Australia’s original chicken shop, Red Rooster, is betting big on social-first marketing in 2026, appointing Kill Boring Dead as its social agency partner in a move designed to push the fast-food brand further into culture – and further away from safe, polished advertising.
The appointment signals a deliberate shift away from traditional broadcast-led thinking toward platform-native, culturally driven social content designed to drive both attention and ROI, as the brand looks to stay relevant in an increasingly creator-powered media environment.
A social-dominant reset for a legacy brand
Announced as the first move in a new “social-dominant chapter” for 2026, the partnership is designed to help Red Rooster rethink how a legacy fast-food brand shows up in feeds, timelines and culture – leaning into realness over polish and ideas built for social, not retrofitted from TV.
Kill Boring Dead, known for its irreverent, challenger-brand energy, has already begun embedding itself inside the business, including hosting a Festival of Creativity for the Red Rooster team – a strategy day featuring drag performers, puppies and a taco truck.
It was less boardroom, more brainstorm… and that’s kind of the point.
Together, the two are moving beyond static content calendars to a model in which social is treated as a high-impact marketing channel, not a downstream distribution tool.
“Australia’s original chicken shop is officially done playing it safe”

Red Rooster CEO Sam Bragg
For Red Rooster CEO Sam Bragg, the decision reflects a deeper appetite to break from category conventions – particularly at a time when younger audiences increasingly engage with brands through TikTok, Reels, and creator-led storytelling rather than TV ads.

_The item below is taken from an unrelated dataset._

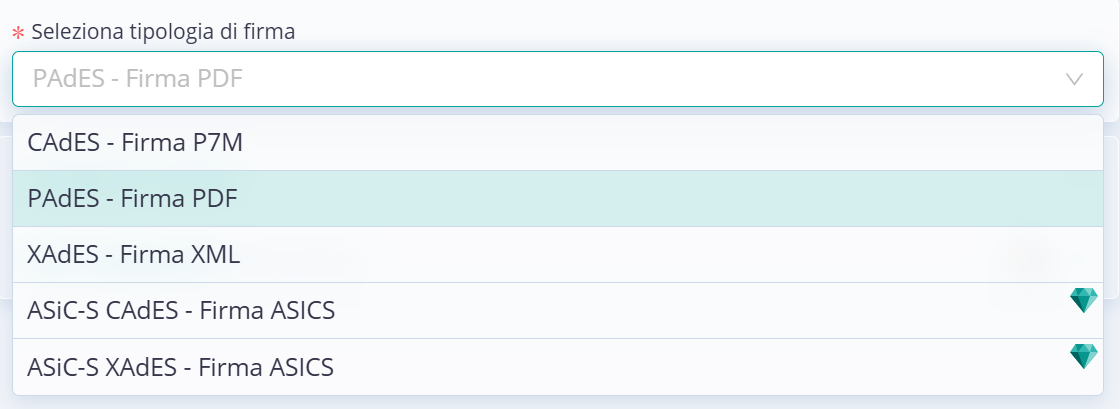Click the 'Seleziona tipologia di firma' label
Viewport: 1120px width, 409px height.
tap(164, 32)
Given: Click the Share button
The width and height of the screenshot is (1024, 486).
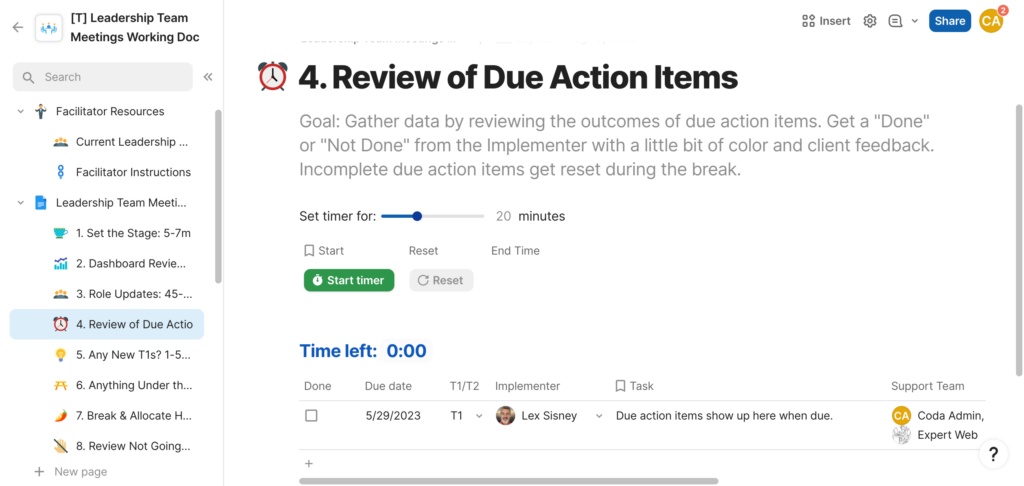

“Australia’s original chicken shop is officially done playing it safe, and this is just the beginning,” Bragg said.
“As we look to the future, we want our marketing to be as brave and bold as the brand itself, and while traditional media will always be part of our media strategy, we are excited about engaging new and loyal customers in a different way.
“Kill Boring Dead get culture, they get social, and they’re not afraid to challenge conventions. This partnership is about backing creativity, embracing risk, and showing up in a way that feels real, not rehearsed,” Bragg concluded.
From content to culture
Kill Boring Dead CEO Marcus Willis framed the opportunity as one of cultural ownership, not just content output.
“Reds is an iconic Australian brand with a huge opportunity to own culture in a way most of their competitors won’t. They’re hungry to be brave, to move fast, and to put social at the centre, not the sidelines.”
And yes, this is the agency that measures commitment in pineapple fritters.
“Even our Experience Lead, Shanice, got a tattoo of a pineapple fritter and the Reds logo, and yes, I’ve promised her free fritters for life. These are the kinds of KPIs we take seriously.
“In this game of chicken, Red Rooster’s not flinching. They’re flooring it,” Willis concluded.
There’s a wink in the tone – but the strategy underneath is serious. Social isn’t being treated as a bolt-on. It’s being positioned as a core brand platform for storytelling, experimentation and community building.

A 2026 roadmap built around feeds, not formats
The appointment is the first step in Red Rooster’s deliberately disruptive 2026 marketing roadmap, with more announcements to come.
The partnership is live now, with the first campaign expected to launch in Q1 2026 – giving the industry its first real look at what a fully social-native Red Rooster might feel like in market.
And in a category still dominated by glossy TVCs and promo-driven messaging, that could prove to be the real disruption.